To apply the new settings, perform one of the following actions on all computers within the scope of the GPO:

  • Restart the computer.

  • Run the gpupdate /force command.

 Disable in local settings on Mac

Set the following keys in the configuration profile payload to false and push the changes to all devices via your MDM solution.

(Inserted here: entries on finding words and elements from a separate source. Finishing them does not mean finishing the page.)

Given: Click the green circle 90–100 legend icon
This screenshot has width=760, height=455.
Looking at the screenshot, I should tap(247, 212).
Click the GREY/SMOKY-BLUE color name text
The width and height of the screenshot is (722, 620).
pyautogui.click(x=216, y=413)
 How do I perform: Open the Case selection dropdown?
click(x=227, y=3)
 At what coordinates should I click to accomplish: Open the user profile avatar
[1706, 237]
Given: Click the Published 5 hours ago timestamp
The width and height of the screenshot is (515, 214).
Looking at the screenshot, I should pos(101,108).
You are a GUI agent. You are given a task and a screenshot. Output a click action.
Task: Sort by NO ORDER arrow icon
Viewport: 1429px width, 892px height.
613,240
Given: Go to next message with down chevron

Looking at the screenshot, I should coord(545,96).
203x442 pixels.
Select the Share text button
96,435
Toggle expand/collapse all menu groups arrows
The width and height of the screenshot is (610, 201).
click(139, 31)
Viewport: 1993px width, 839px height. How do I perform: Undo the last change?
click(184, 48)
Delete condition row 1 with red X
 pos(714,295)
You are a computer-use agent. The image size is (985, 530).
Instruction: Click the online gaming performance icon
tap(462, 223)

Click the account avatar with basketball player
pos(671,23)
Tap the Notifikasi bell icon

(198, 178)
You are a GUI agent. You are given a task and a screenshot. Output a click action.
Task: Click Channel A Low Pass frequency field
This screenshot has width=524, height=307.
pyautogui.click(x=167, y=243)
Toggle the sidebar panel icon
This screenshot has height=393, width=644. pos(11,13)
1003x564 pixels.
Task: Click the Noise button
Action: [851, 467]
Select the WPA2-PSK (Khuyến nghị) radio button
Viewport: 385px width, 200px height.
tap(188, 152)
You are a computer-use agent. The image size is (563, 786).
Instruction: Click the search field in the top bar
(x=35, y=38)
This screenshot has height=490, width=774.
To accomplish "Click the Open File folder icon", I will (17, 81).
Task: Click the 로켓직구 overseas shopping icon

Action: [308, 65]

  • AllowLoginScreenPasswordReset
  • EnrollReminder.Enable

Here's how a sample payload would look like:

<?xml version="1.0" encoding="UTF-8"?>
<!DOCTYPE plist PUBLIC 
    "-//Apple//DTD PLIST 1.0//EN" "http://www.apple.com/DTDs/PropertyList-1.0.dtd">
<plist version="1.0">
<dict>
	<!-- Allow users to reset their passwords 
        from the computer login screen -->
	<key>AllowLoginScreenPasswordReset</key>
	<false/>

	<!-- Display an alert in the Notification Center 
        to remind users to enroll for Password Self-Service -->
	<key>EnrollReminder.Enable</key>
	<false/>
</dict>
</plist>

Adaxes self-service client caches its settings on each computer where it is installed. When you change global or local settings, the self-service client can update the cached settings only if the computer is connected to a domain controller. If the computer is not connected to AD, it won't be able to receive the new settings.